Hani derler ya yıllar su misali akıp gidiyor... Tam yirmi üç yıl sonra aynı köye gidişimde akıp gidenin sadece yıllar olmadığını gördüm. Yollar duble olmuş, yılan gibi kıvrılmıyor artık. Bırakın çukuru asfaltta tek bir çizik bile yok. Minibüs son model, klimalı, herkes koltuğunda rahat oturuyor. Fazla yolcu, sıkışma da yok. Yol boyu gördüğüm evlerin hiç birisi yıkık dökük değil, kimsenin elbisesi yamalı ya da yırtık değil. Sigara dumanı da artık genzi yakmıyor, içmek yasak çünkü.

Oturduğum tekli koltukta muhabbetleri dinlemeye koyuldum. Ama yoktu. Kimse konuşmuyor, cep telefonları ile müzik, mesaj ya da arama yapıyorlardı. Oturma düzeni de eskisi gibi değildi. Kürsüde oturan yaşlı bayan ön koltukta oturan genç çocuğu izliyor, torunu yaşındakine 'Evladım ameliyatlıyım yer değiştirebilir miyiz?' diyemiyordu. Minibüsün içerisinde ki koku sanki parfüm dükkânına girmiş hissi veriyordu insana. Etkileyici ama doğal olmayan bu kokular ister istemez insanı düşündürüyordu. Ozon tabakasından daha sağlam ve dayanıklı mıyım? Ve dağ kekiği, papatya, iğde çiçekleri... Sayıları azalmıştı, yok olmaya yüz tutuyorlardı. Son kalan bu doğal güzelliklerin ve kokuların farkında olan yoktu ki zaten. Onlarda bizlere küsmüşte bu yüzden yok olmak istiyorlarmış gibiydiler sanki.
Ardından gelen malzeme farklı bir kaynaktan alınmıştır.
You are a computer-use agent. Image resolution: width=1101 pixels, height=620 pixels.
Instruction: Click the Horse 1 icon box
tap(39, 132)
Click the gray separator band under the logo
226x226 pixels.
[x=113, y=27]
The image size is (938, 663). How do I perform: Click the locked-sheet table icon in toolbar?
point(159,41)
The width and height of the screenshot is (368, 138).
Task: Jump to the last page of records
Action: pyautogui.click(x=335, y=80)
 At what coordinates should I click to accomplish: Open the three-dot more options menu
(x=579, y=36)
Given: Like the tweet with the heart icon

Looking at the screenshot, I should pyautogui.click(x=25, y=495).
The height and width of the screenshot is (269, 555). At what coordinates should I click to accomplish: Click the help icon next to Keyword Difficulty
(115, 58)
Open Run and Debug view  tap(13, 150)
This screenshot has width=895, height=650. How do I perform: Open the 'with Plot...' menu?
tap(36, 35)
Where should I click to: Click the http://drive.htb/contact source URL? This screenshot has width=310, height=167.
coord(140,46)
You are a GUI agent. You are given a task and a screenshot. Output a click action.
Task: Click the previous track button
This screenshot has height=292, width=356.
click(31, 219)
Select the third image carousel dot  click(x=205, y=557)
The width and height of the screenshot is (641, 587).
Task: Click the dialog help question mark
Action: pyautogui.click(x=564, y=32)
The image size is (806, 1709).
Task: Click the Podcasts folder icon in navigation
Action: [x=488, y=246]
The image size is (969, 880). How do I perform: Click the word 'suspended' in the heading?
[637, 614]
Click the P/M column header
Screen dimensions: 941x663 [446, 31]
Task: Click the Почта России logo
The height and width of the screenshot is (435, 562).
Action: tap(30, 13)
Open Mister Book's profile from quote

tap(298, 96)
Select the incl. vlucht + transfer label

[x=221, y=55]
Geride kalan yirmi üç senede her şey çok hızlı değişmişti. Artık yüzler de gülmüyordu. Parayla saadet olmadığı belliydi. Cüzdanlar dolmuş, kalpler boşalmıştı. Muhabbet azalmıştı. Acaba yirmi üç sene sonra bizi ne bekliyordu!

Nasıl bir değişim!

28 Mart 2012 3-4 dakika 7 denemesi var.
Beğenenler (1)
Yorumlar (4)
  • 12 yıl önce

    Yaklaşık yirmi yıl önceki toplumla günümüz toplumunun karşılaştırmalı olarak profili çizilmiş adeta. Geçmiş yıllarda teknolojinin bu kadar esiri olmamıştık kanımca ve daha insani duygular taşıyorduk diğer canlılara karşı ve doğaya karşı. Artık herşey kirleniyor yavaş yavaş duygu ve düşüncelerimizle beraber. Bunun sonu nereye varır onu da bilen yok, ama iyi bir yere varmayacağı bu gidişle aşikar. Güzel bir denemeydi kutlarım Mahmut bey içtenlikle...👍

  • 12 yıl önce

    Benim gibi yaşlı insanların torunları ve Milleti için duyduğu derin endişeleri şık bir sunumla öyle güzel anlatmışsınız ki !Kutluyor ve denemelerinizin devamını diliyorum.Sevgiler....

  • 12 yıl önce

    👍👍👍 Geçmişi, günümüze taşıyarak bizlere o tatlı anları hatırlatıyor. Tebrikler güzel denemelerinin devamı dileğiyle

  • 12 yıl önce

    bu güzel yorumlarınız için teşekkür ederim.